QUOTED TEXT:
## begin

Single-phase inclusions: Solid – pyrite crystals in quartz; Liquid – thin films with interference colors in aquamarine, Gaseous – bubbles in the artificial glass, imitation of emerald.

Solid, Liquid, or Gaseous

Solid particles frequently contain single-phase inclusions (inclusions of other minerals or glass such as solidified melt from crystallization medium).

Gaseous single-phase inclusions are found in a wide variety of natural and manmade glasses, as well as synthetic materials developed from a melt.

Single-phase liquid inclusions are uncommon since fluid entrapment in a cavity is often caused by high pressure and temperature conditions.

And when originally homogenous fluid is cooled to room temperature, it separates into two phases – liquid and gaseous – generating the relatively typical two-phase liquid-vapor inclusions.

Single-phase solid inclusions

This type of inclusion may be extremely widespread in nature. Such inclusions can be seen in the form of rutile or tourmaline needles in quartz, pyrite, or calcite crystals in emerald, zircon, or apatite in sapphire, olivine or garnet in diamond, and so on.

They have simply captured crystals of other minerals within the host crystal.

They can form prior to, along with, or after the crystallization of the host mineral.
Occasionally, such inclusions are properly formed and represent a collectible object.

## end

MATERIAL:
## begin

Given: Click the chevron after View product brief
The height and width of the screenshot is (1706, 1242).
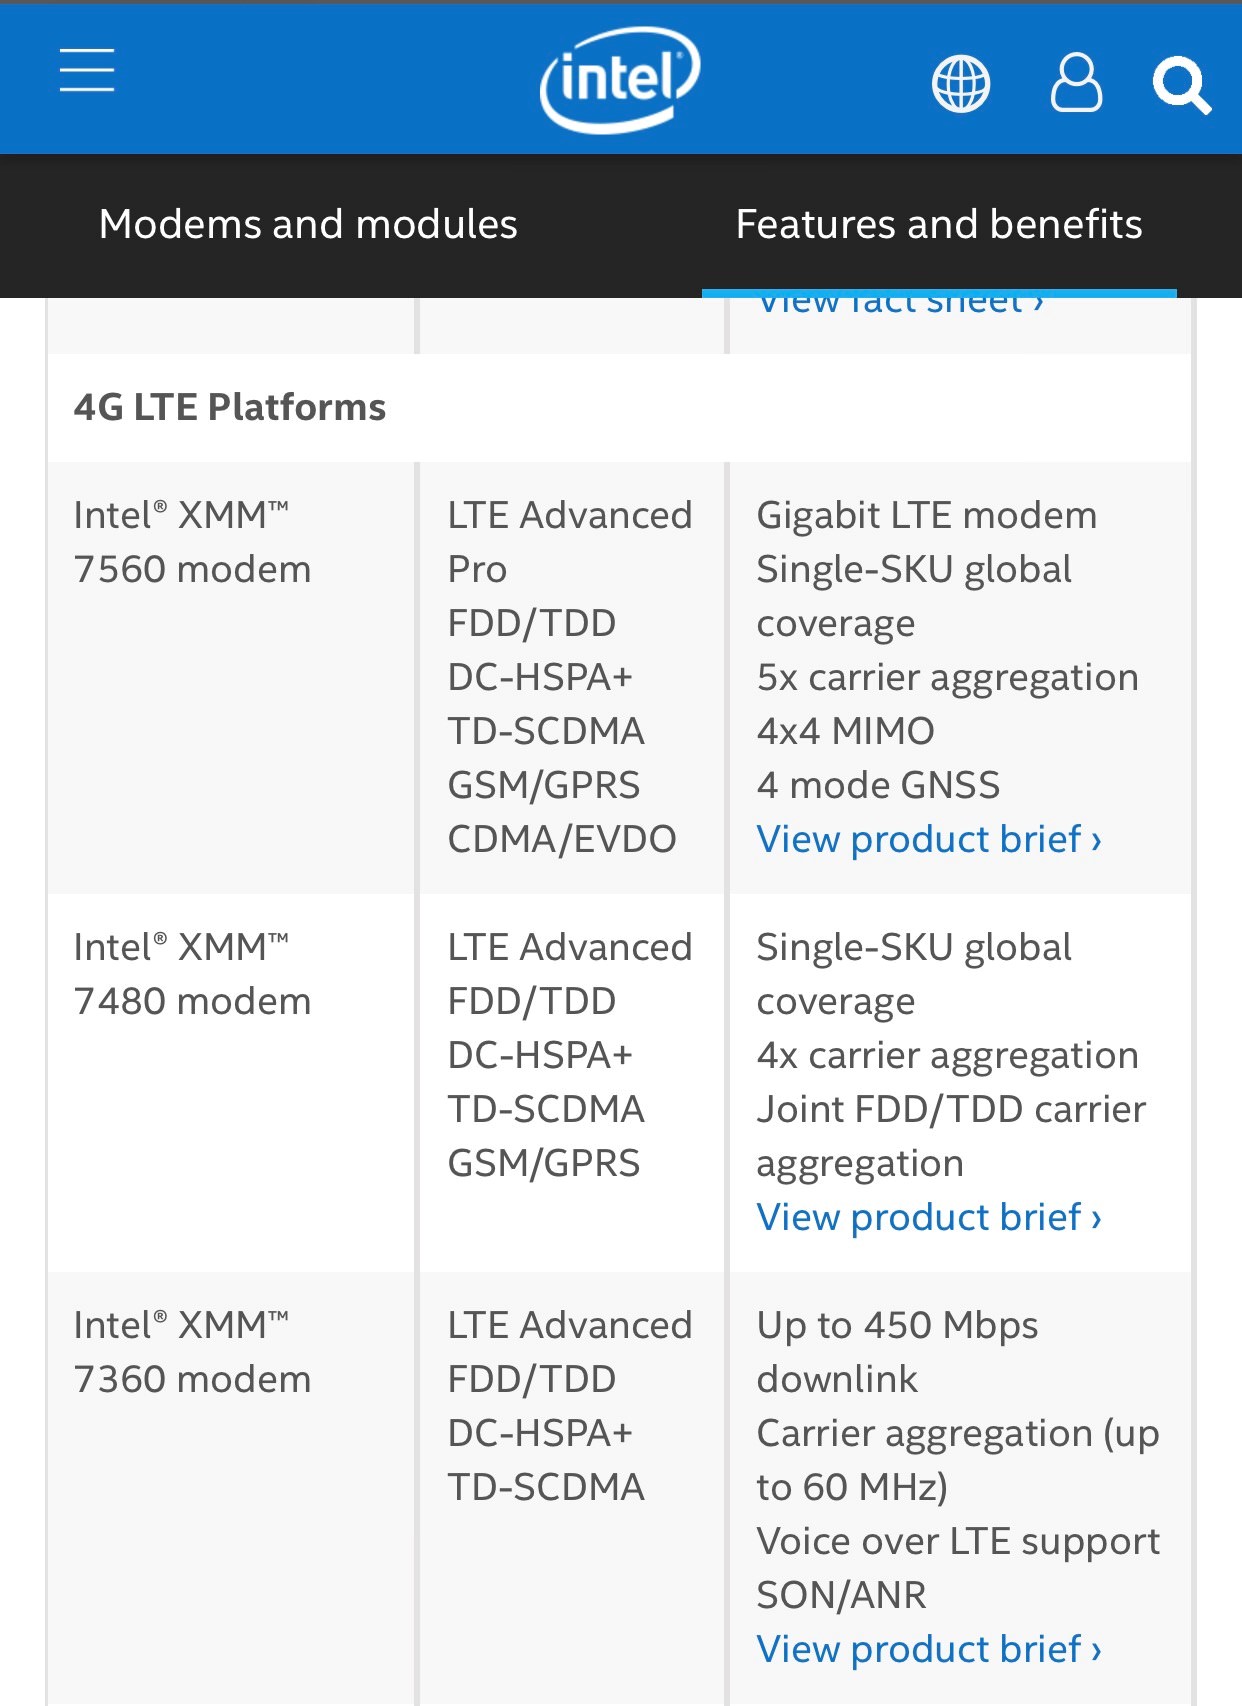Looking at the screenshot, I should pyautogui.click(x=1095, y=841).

## end

GIVEN REQUEST 1:
For each statement, say yes or no as to whether the text on mineral inclusions agrees with it, and quote the words from the text that decide it.
(a) Single-phase liquid inclusions are common.
(b) Gaseous single-phase inclusions occur in manmade glasses.
(c) Solid inclusions only form after the host mineral has crystallized.
GIVEN REQUEST 2: Write what comes next in the text on mineral inclusions, picking up after its last sentence.
The material stands apart from the text on mineral inclusions.

WRITTEN RESPONSE 1:
(a) No: "Single-phase liquid inclusions are uncommon"
(b) Yes: "Gaseous single-phase inclusions are found in a wide variety of natural and manmade glasses"
(c) No: "They can form prior to, along with, or after the crystallization of the host mineral."

WRITTEN RESPONSE 2:
They will be common or uncommon, and they will provide color or special optical phenomena to the stones.

We can mention instances where multiple different minerals are stuck together as inclusions within a crystal.

A crystal forming in a metamorphic deposit, for example, may trap a portion of the host rock composed of multiple minerals.

Each mineral corresponds to a different solid phase in such circumstances, and hence such inclusions cannot be regarded as single-phase solid inclusions.

They are classified as two-phase, three-phase, or multi-phase inclusions, depending on the number of different minerals comprising the aggregate.

hollandite inclusions quartz madagascar
Hollandite star in quartz from Madagascar. Field of view 6 mm.
flux inclusions synthetic emerald
Solid inclusions in synthetic Russian flux-grown emerald, corresponding to solidified amorphous molybdenum and vanadium oxide flux used as a grown medium for synthesis. Field of view 1.5 mm.
glass heat treated ruby
Vitreous inclusions in heat-treated ruby. During heat treatment routinely performed on rubies and sapphires, flux substances are commonly used to provoke recrystallization of the host corundum in fractures, and their healing leads to significant clarity improvement of the gem. Field of view 3 mm.

Single-phase liquid inclusions

Liquid inclusions in a single phase are uncommon.

While many minerals crystallize from homogeneous aqueous fluids, the temperature at which they form is significantly higher than the temperature at the Earth’s surface.

Thus, primary homogeneous fluid typically separates into at least two phases – liquid and gaseous – resulting in the formation of water filled with a gas bubble.

Inclusions of liquid are frequently observed in crystals formed at low temperatures and pressures in shallow deposits.

Additionally, they can form as a result of the separation of larger inclusions due to recrystallization of the cavity’s interior surface, a phenomenon known as “necking down.”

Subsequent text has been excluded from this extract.